I routinely hear arguments that the “greying of America” will mean that seniors will abandon their bad, auto-oriented, suburban lifestyle in favor of moving to walkable, transit-oriented urban communities. Or, at least, that we should provide them with the option of doing so by changing the supply of available housing to include more of the latter. I think that last argument–the ‘should’ argument–is actually the more compelling argument.
Anyway, the main reason I think all bets are off: the recession, the loss of home asset values, troubled pensions, and the fact that social security is in the political hotseat likely mean that, unlike the economically secure, comfortable cohorts of seniors we have seen in previous generations, this generation of seniors has had one economic threat after another roll in.
In terms of theorizing, that economic instability could mean anything, but it likely means staying in the workforce longer. I suspect that older workers are less job mobile than younger workers, so that means staying in their location, which means moving within region if they move at all–which doesn’t strike me as likely as moves can be expensive–while they hold onto jobs later. If they are not underwater with their homes, they may be unwilling to take a nominal hit on their major asset, their homes, and thus they hold onto the house rather than move.
I can tell you a different story, too, where the outcomes are different. Because they need to stay in the workforce longer but don’t have the same demand for space, they give up the house as they are no longer physically able to do the job and the house, and they trade that for a much cheaper condo closer to work and transit.
This moment in history, despite all its allusions to the Great Depression, isn’t like others. I just don’t think we have good priors.
One thought on “The main reason why I think all bets are off with seniors and travel”
Is there any data to back up the assertion that the older people actually want to move smaller denser living arrangements near transit?

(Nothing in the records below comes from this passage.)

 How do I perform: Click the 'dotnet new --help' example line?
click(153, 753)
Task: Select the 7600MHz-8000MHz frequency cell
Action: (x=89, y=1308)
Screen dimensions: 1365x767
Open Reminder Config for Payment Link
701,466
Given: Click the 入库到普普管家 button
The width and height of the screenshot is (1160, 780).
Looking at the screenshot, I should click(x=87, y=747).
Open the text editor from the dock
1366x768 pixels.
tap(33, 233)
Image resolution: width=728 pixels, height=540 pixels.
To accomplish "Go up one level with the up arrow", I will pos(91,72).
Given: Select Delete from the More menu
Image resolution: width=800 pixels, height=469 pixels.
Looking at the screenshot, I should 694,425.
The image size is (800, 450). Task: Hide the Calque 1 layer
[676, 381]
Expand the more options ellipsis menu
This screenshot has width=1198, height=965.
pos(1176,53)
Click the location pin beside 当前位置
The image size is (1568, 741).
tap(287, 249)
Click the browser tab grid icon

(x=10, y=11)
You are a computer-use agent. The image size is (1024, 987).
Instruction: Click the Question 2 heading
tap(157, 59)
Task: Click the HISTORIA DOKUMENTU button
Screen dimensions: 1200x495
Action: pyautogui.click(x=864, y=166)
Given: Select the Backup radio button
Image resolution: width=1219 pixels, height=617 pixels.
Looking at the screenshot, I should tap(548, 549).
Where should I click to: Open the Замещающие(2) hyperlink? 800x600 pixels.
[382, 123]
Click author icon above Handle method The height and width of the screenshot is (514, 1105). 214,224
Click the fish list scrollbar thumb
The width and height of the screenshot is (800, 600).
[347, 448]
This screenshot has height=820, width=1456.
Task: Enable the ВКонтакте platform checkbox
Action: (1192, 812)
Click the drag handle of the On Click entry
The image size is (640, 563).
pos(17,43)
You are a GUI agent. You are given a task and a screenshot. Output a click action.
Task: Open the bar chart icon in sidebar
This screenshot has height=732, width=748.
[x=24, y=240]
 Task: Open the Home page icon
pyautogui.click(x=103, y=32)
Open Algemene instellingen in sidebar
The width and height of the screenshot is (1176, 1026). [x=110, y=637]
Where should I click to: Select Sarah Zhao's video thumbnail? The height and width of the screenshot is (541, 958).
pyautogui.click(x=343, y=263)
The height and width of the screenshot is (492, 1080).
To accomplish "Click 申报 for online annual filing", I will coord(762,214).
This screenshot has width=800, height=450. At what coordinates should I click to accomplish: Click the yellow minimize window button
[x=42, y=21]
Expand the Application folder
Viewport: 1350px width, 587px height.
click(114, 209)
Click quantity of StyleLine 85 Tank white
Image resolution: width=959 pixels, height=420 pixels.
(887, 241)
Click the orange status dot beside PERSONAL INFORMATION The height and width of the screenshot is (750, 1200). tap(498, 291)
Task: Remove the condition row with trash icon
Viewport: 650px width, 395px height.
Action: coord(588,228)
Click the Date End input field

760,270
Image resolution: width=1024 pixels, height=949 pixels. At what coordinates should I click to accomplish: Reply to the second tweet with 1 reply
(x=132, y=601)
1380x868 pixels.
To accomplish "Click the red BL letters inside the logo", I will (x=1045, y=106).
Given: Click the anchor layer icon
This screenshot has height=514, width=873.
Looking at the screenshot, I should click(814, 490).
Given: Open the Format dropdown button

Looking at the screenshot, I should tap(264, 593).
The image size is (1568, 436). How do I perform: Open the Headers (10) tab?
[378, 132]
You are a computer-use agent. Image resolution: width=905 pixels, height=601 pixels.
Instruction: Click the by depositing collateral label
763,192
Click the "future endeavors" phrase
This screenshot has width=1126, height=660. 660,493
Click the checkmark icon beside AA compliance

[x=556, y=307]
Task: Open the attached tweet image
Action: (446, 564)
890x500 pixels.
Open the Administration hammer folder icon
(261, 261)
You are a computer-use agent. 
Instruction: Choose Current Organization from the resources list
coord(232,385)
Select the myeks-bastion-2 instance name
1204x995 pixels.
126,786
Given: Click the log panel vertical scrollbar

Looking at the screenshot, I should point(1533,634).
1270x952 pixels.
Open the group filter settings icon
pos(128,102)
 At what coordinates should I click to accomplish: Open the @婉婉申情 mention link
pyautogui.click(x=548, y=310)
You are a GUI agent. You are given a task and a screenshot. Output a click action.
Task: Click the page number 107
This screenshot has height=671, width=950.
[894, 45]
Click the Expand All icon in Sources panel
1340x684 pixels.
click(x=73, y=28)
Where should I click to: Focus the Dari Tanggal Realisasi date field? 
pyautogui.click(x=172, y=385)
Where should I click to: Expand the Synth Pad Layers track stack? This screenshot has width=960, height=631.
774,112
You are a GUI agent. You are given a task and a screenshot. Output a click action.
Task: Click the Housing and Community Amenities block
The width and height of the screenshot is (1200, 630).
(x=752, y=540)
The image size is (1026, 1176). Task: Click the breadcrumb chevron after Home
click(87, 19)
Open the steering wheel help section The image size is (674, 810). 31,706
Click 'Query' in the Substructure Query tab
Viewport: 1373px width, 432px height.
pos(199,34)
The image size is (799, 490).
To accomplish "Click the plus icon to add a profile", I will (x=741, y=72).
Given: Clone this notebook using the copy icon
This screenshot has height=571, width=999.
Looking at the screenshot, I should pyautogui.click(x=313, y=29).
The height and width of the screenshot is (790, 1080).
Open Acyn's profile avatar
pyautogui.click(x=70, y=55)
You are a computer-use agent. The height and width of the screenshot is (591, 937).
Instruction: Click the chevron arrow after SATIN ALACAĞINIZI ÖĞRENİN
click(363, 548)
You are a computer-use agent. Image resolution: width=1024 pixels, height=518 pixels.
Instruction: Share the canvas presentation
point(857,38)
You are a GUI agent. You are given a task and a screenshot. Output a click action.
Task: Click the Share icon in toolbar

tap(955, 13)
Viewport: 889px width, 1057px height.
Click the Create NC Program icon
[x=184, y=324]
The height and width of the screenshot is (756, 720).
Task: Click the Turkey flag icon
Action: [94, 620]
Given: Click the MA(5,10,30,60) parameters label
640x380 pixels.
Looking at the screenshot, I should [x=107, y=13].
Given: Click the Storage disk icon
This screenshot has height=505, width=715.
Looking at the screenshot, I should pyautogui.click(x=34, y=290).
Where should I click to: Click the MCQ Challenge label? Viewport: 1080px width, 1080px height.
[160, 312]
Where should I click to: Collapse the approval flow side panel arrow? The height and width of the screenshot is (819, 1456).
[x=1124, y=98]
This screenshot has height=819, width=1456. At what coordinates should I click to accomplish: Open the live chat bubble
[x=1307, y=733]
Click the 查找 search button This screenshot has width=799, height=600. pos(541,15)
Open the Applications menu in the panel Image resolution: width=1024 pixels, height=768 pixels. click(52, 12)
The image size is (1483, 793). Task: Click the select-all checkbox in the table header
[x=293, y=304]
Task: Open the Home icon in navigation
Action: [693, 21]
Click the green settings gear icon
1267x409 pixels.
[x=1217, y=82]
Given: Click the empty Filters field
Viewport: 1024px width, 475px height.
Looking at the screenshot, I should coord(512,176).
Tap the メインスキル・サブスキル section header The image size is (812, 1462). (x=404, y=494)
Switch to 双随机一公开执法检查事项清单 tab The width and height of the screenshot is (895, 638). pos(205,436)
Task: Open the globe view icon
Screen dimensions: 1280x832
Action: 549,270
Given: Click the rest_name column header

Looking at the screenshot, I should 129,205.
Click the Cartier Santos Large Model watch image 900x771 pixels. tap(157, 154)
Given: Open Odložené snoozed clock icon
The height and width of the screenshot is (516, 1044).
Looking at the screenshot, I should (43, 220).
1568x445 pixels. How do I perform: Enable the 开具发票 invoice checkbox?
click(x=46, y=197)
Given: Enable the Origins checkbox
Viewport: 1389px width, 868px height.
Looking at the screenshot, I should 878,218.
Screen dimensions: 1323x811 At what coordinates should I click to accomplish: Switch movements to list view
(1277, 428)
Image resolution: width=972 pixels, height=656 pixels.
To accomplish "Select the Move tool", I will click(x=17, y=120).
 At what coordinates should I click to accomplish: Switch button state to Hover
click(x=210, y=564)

My own parents retired in place. They paid off the home where my 3 brothers and I were raised. While they might not necessarily still need a 5 bedroom home in there 70’s they also have no desire to move. They were also able to come up with new uses for some of the space. My childhood bedroom was converted into an office. Another of my brothers childhood bedroom was converted into the craft/computer room. The other two boys childhood bedrooms became guest bedrooms. When I ask them why they stay they say they know and like their neighbors. If they moved somewhere else they would need to make new friends and my mom fears that as they have get older that might be difficult. For similar reasons my parents don’t want to attend a different church or find new places to shop. While the current furniture is dated, it matches the house that also hasn’t been updated significantly from the 1970’s. Lastly the large house provides plenty of room for the kids and grandchildren to sleep when we go to visit them.
My parents are products of the depression. They feared debt and that fear of debt protected them from the worst aspects of the great recession. But they still have a lot of the fears of there generation. They associate transit and dense urban areas with crime no matter how much the data might suggest otherwise. They view suburbs as safe and cities as dangerous. In there mind one of there proudest achievements was being able to escape the city and move to the suburbs. This is despite the fact that the inner suburb we grew up in hasn’t entirely held its own.
My hunch is that for many if not most retirees keeping there existing home with their existing neighbors and existing church is going to be there preferred option. Once you move to the suburb, I suspect you are likely to stay there.
But the transit advocates still haven’t figured out a fix the reason that got my parents originally to move to the suburb and the factor that drove my wife and I to an edge city. The desire to find an affordable home with access to high performing public schools for our kids. For this purpose edge cities are the killer application.
High density mixed income, mixed use neighborhoods might be great for supporting transit. But those neighborhoods tend to produce neighborhoods with lousy performing public schools for people with kids. In these neighborhoods the wealthy go to private schools and the public schools are filled with those who remain. For a given housing price level the public schools in these neighborhoods stink.